WORTHINGTON — Three Worthington High School students recently attended the National Service Learning Conference in Atlanta, Ga., discussing leadership and hands-on, community-centered learning opportunities.
“I feel like it’s really important to have service learning as a part of school education,” said Ananaya Alwal, 17, the daughter of Ojullu Alwal and Abang Ojullu of Worthington. “Service learning is helping out in a way that benefits both you and the community.”
All three students heard about the national conference, which is organized by the National Youth Leadership Council, from their work with the Youth Council of the Minnesota Alliance with Youth.
The group left April 5 and returned to Worthington April 10.
While at the conference, they attended service learning workshops, networked with student leaders from across the U.S. and heard about other service learning options and organizations.
The students also toured the CNN Center, visited the Georgia Aquarium and visited Underground Atlanta, a cultural and shopping center.
In one conference workshop, students focused on the class system and learned the differences between the upper, middle and lower classes.
“It was pretty eye-opening,” said Adyiam Kimbrough, 13, the daughter of Aida Simon and Mike Semere.
Apoman Abella, 17, daughter of Achalla Abella, agreed.
“It makes you reflect back on how you look at yourself,” Abella said.
Abella belongs to Dynamic 507, Six Steps Hip Hop Group and the student council. Alwal is part of Dynamic 507 and the student council, plays soccer and basketball and serves as a circle mentor. Kimbrough belongs to Odyssey, FCCLA, the Worthington Middle School Science Club and participates in track, soccer and the History Day competition.
All three students spend time volunteering, helping out at the Banquet in Sioux Falls, S.D., the YMCA in Worthington and the Bread of Life Feeding Ministry, as well as at community events such as the International Festival and with educational functions, including the Color Project.
“We try to teach them about the background of what we’re doing as well,” said Chelsea DeRuyter, Americorps Promise Fellow, who works with the student volunteers.
The three conference attendees all belong to the Minnesota Youth Council of the Minnesota Alliance with Youth, which meets every two months to talk about improving education, reducing the achievement gap and preventing students from dropping out of school.
Service learning is critical to students because it is engaging, Abella said.
“I feel like it’s more meaningful when you get to partake in a project rather than just hearing it from the teacher,” Alwal said.

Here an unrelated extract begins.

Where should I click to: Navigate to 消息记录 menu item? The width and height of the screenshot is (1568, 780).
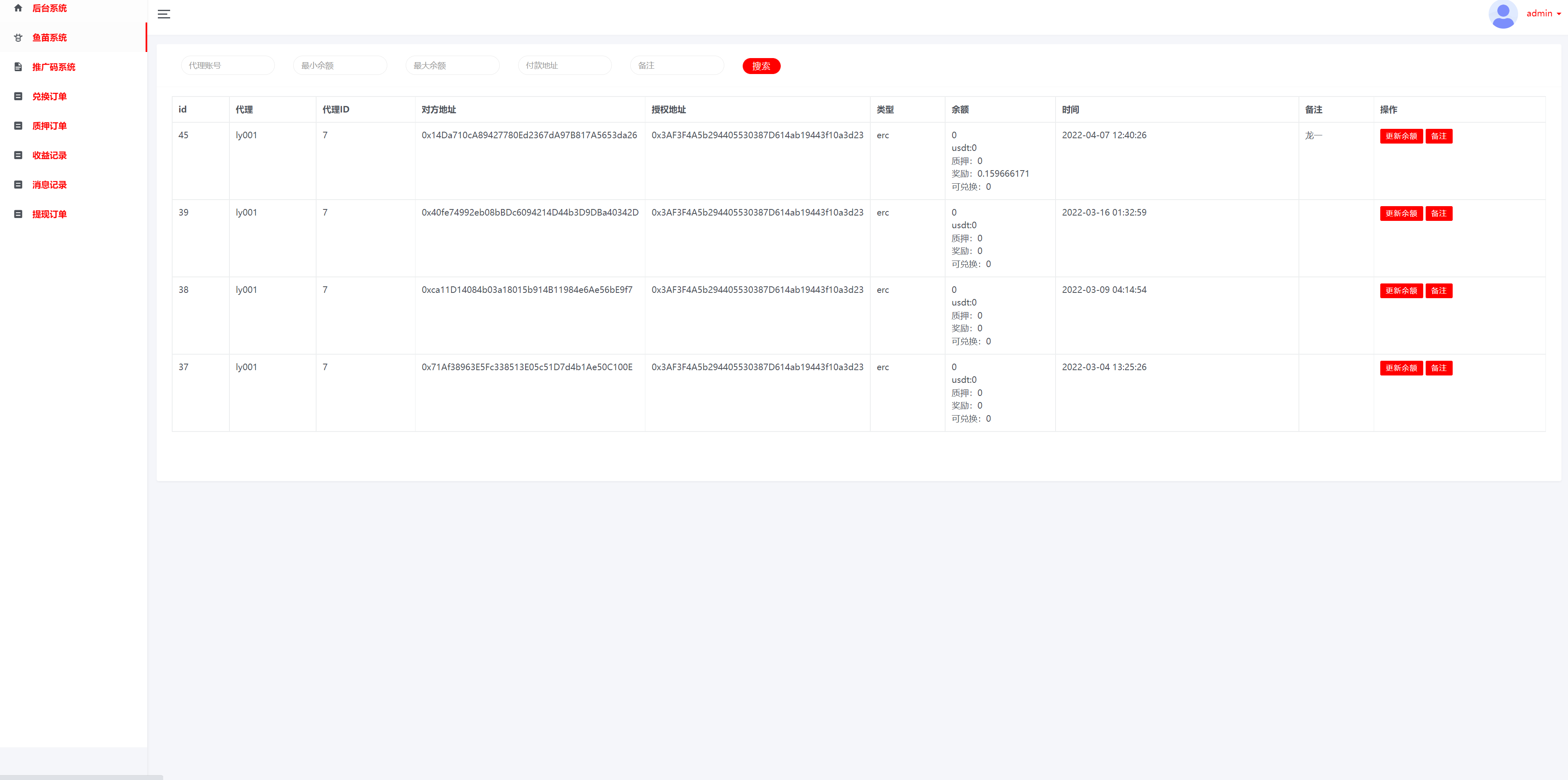(x=49, y=184)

Service learning is also something students can do their entire lives, DeRuyter said. They can use what they learn both in school and out of school, long after they graduate.
The conference cost $375 to attend, all of which was paid for through scholarships. Airfare and the hotel stay were paid for by donors, including UFCW Local 1161, the Nobles County Integration Collaborative and State Farm – Jessica Noble.